RECORDS SHOWN:
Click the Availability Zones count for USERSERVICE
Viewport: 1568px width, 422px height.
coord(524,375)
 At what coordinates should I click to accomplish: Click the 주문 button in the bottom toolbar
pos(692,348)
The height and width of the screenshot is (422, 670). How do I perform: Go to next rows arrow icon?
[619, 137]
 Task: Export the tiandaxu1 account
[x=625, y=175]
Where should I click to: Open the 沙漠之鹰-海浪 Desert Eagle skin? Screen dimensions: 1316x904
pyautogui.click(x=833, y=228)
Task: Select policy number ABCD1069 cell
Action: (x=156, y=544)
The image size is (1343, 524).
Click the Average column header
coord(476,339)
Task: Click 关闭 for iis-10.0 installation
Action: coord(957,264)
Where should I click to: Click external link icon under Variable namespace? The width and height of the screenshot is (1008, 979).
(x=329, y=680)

DESCRIPTION OF THE TASK: Please rewrite the stretch from the start of the entries through the line containing "[x=625, y=175]", substituting "Download" for "Export" and leaving everything else unchanged.

ANSWER FOR THIS EXERCISE:
Click the Availability Zones count for USERSERVICE
Viewport: 1568px width, 422px height.
coord(524,375)
 At what coordinates should I click to accomplish: Click the 주문 button in the bottom toolbar
pos(692,348)
The height and width of the screenshot is (422, 670). How do I perform: Go to next rows arrow icon?
[619, 137]
 Task: Download the tiandaxu1 account
[x=625, y=175]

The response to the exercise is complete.